Question

Two vessels A and B of equal volume V₀ are connected by a narrow tube that can be closed by a valve. The vessels are fitted with pistons that can be moved to change the volumes. Initially, the valve is open and the vessels contain an ideal gas (C_p/C_v = γ) at atmospheric pressure p₀ and atmospheric temperature T₀. The walls of vessel A are diathermic and those of B are adiabatic. The valve is now closed and the pistons are slowly pulled out to increase the volumes of the vessels to double the original value. (a) Find the temperatures and pressures in the two vessels. (b) The valve is now opened for sufficient time so that the gases acquire a common temperature and pressure. Find the new values of the temperature and pressure.

Answer 1

Initial pressure of the gas in both the vessels = P₀
Initial temperature of the gas in both the vessels = T₀
Initial volume = V₀
$\frac{\mathrm{C}p}{\mathrm{C}v}=\gamma$

(a) The temperature inside the diathermic vessel remains constant. Thus,
P₁V₁ = P₂V₂
⇒ P₀V₀ = P₂ × 2V₀
$\Rightarrow P_2=\frac{P_0}{2}$
Temperature = T₀
The temperature inside the adiabatic vessel does not remain constant.
So, for an adiabatic process,
T₁V₁^γ−1 = T₂V₂^γ−1
⇒ T₀V₀^γ−1 = T × (2V₀)^γ−1
⇒ T₂ = T₀ × 2^1−γ
⇒ P₁V₁^γ = P₂V₂^γ
P₀V₀^γ = P₂ × (2V₀)^γ
$\Rightarrow P_2=\left(\frac{P_0}{2^{\gamma }}\right)$

(b) When the valves are open, the temperature remains T₀ throughout, i.e. T₁ = T₂ = T₀ .

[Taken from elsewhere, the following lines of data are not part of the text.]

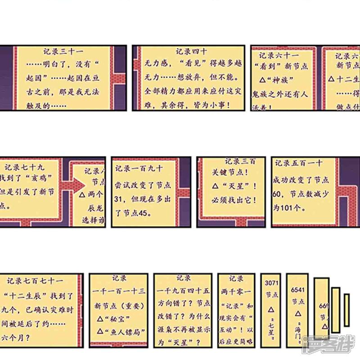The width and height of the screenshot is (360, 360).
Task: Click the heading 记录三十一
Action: click(x=63, y=52)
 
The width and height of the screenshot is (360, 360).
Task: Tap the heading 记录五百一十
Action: click(x=298, y=163)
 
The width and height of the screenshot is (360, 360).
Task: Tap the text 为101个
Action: click(x=289, y=208)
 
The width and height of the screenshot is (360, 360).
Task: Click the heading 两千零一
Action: click(x=236, y=292)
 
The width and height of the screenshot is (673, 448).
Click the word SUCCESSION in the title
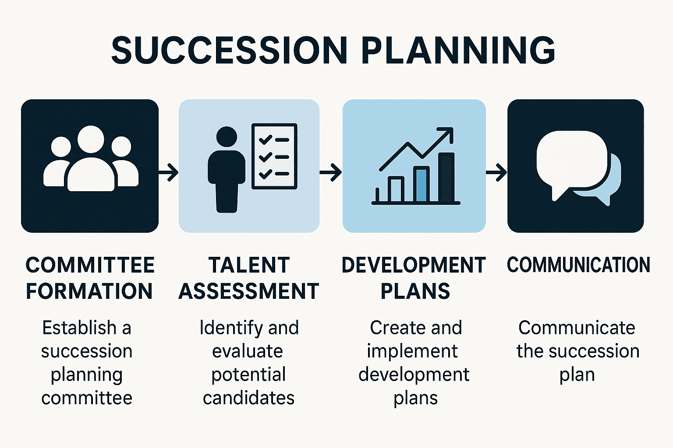click(x=229, y=50)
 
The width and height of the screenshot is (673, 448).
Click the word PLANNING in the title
click(x=460, y=50)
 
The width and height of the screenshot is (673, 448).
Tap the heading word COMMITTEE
click(x=90, y=265)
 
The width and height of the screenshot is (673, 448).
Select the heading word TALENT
click(x=249, y=265)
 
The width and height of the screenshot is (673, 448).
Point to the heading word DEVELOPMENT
click(x=414, y=265)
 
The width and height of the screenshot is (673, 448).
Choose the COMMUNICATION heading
click(x=578, y=265)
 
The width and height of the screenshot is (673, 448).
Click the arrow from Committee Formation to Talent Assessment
click(x=169, y=172)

Also, pressure will be same throughout. Thus, P₁ = P_2. As, temperature has not changed on side 1, so pressure on this side will also not change (volume is also fixed due to fixed piston) and will be equal to $P_0$ (pressure is an intrinsic variable).
On side 2, pressure will change to accommodate the changes in temperature on this side.
So, P₀ = P₁ + P₂
⇒ 2P₁ = 2P₂
So, P₁ = P₂ = $\frac{{\mathrm{P}}_0}{2}$